* [DIRECTIONS]
- a) How would you say this sentence from the walking post below in Spanish: "The crunch of ice under my boots was the only sound for long stretches."?
- b) Can you carry on the post about walking in the snow below, picking up right after its final sentence?

* [PAGE EXCERPT]
▶
Monthly Archives: November 2010

Walking the Earth

Barbara Brown Taylor, in An Altar in the World,  advocates walking as spiritual practice.  She doesn’t mean walking and praying as you go.  She means walking and being quiet, paying attention.

Some leaves hang on to the tree, curling up in a tight cylinder.   Others die in tire tracks, leaving the ice in the rut colored red, yellow, and orange.  Still others slice themselves into the snow neatly, leaving heads sticking up as if to see if anyone is following.

This morning, a dead rat’s tail made a stiff, sharp “L” in the snow.

A robin, fat chested and calm, picked at red berries as I stood below, perhaps three feet away.   A woman going by said that’s what they do, get fat on the berries.

A poster on a post announced that someone’s shy dog was missing.  I forget his name.  The word “shy” made me ache.

I could hear an airplane far above, a few muted voices laughing from the houses, the occasional call of the crows as I passed a gathering spot.

A squirrel bounced across the street under a too stubborn fire-red tree.

The crunch of ice under my boots was the only sound for long stretches.
◀
* [INFORMATION PROVIDED]
▶
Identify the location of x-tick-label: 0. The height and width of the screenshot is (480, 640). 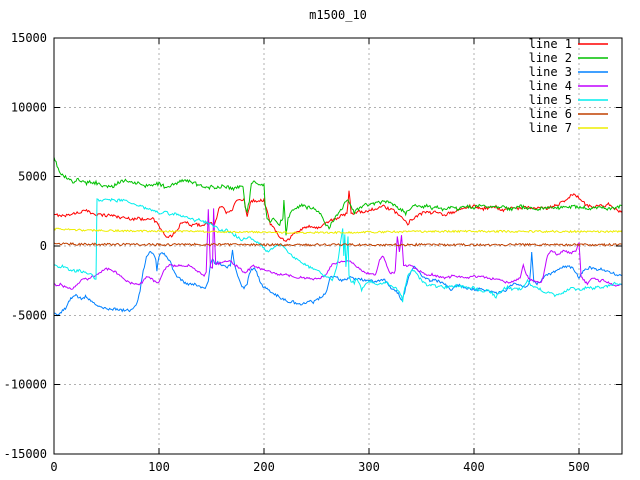
(54, 467).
◀
* [ANSWERS PROVIDED]
- a) El crujido del hielo bajo mis botas era el único sonido durante largos tramos.

- b)
Fuzzy buds on a Tulip tree reminded me that Spring will come.

At about that same spot, on the horizon to the west, the Olympic mountains, catching the sun, made me think of far places in C.S. Lewis worlds, places where those who want to be more real want to go.    I could imagine walking toward those mountains, knowing that on the other side of them was the life that would never let me down, never end, never go dark.

Yellow flowers bearing up under the weight of the cold, empty branches curling elegantly toward the sky, small gold leaves from two houses the other way sitting on the snow next door.

All of these things speak to me of what I don’t control and what I cannot create.  There is a world out there, happening even now, waiting for someone to pay attention and see.

Barbara Brown Taylor calls it “flagging one more gate to heaven.”   There’s divine traffic in every moment, if we’re alert enough to see it.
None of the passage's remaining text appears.